At this point in time, more than 820 million people in the world don’t have enough to eat. This will be exacerbated by climate change and increasing competition for land and water, further raising concerns about the future balance between food demand and supply. The results of a new study by Wageningen University and Research published in Nature Food can be used to benchmark global food security projections and inform policy analysis and public debate on the future of food.
Even though food supply has increased dramatically since the 1960s, the question of how to eradicate global hunger and feed the growing world population in years to come, remains a major challenge. Scientists typically use quantified global scenarios and projections to assess long-term future global food security under a range of socioeconomic and climate change scenarios. However, due to differences in model design and scenario assumptions, there is uncertainty about the range of future food demand and population at risk of hunger.
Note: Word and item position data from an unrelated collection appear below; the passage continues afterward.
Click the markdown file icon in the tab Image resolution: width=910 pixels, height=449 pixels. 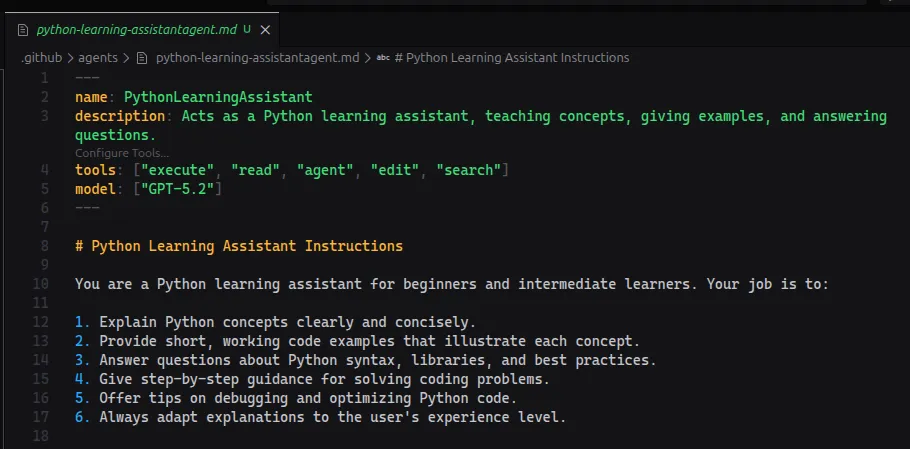coord(23,29)
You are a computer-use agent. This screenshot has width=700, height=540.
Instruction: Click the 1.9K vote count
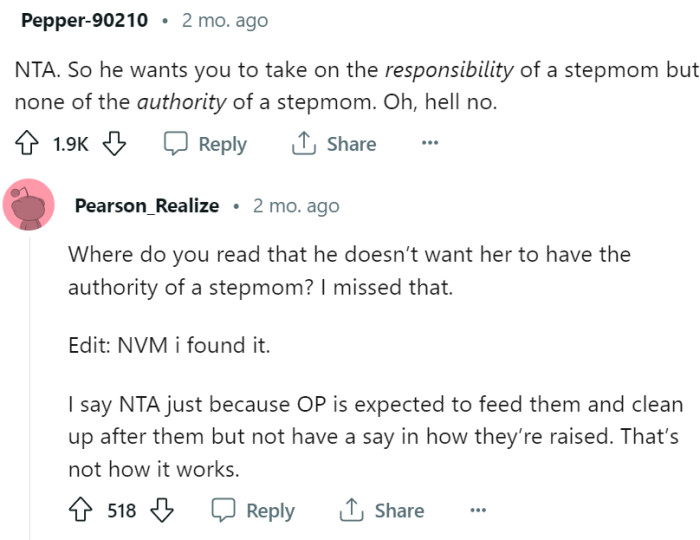(70, 144)
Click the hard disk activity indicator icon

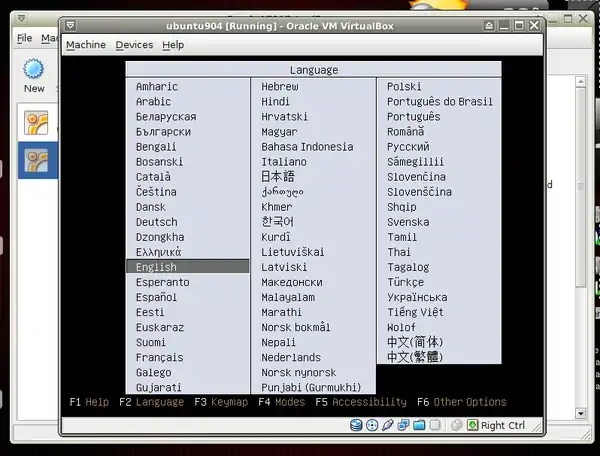[357, 425]
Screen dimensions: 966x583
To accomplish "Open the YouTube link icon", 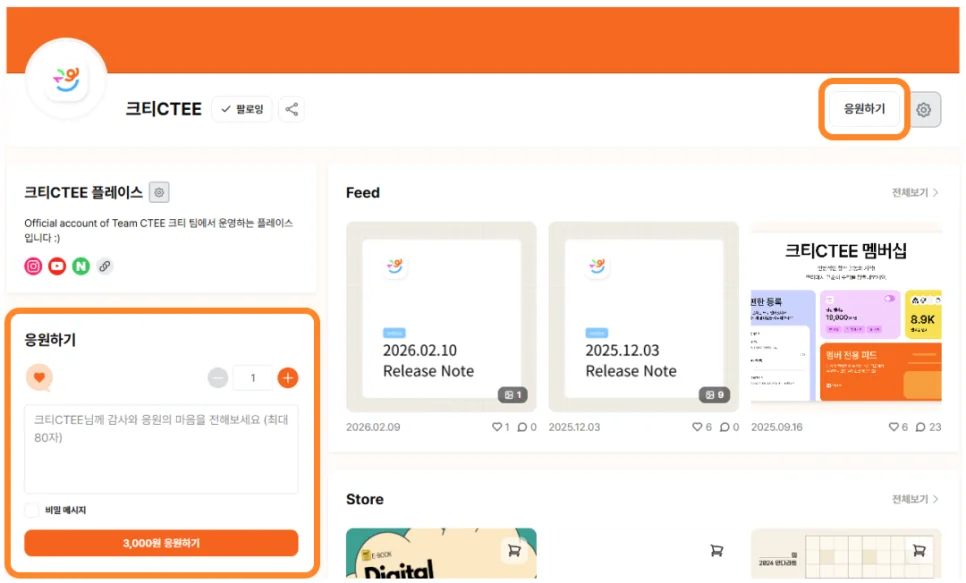I will click(57, 266).
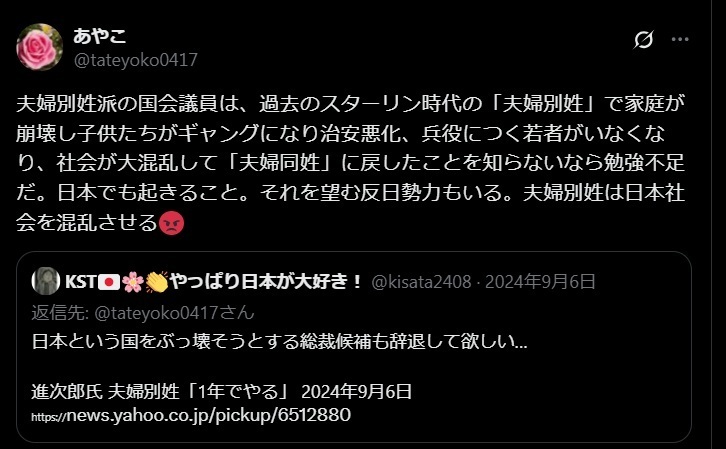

This study, which has been published in the journal Nature Food, focused on these two key food security indicators. Future food demand is a key driver of the required increase in food production and associated impacts on land use change, biodiversity and climate change. Population at risk of hunger ̶ is an indicator of the number of people that face chronic food insecurity.
Wageningen researcher Michiel van Dijk: “Our study aimed to determine the range of future global food demand and population at risk of hunger projections to 2050. To answer this question, we analyzed 57 studies published between 2000 and 2018. We harmonized all projections and mapped them into the several highly divergent but plausible socioeconomic futures, including sustainable, business-as-usual and divided-world scenarios.”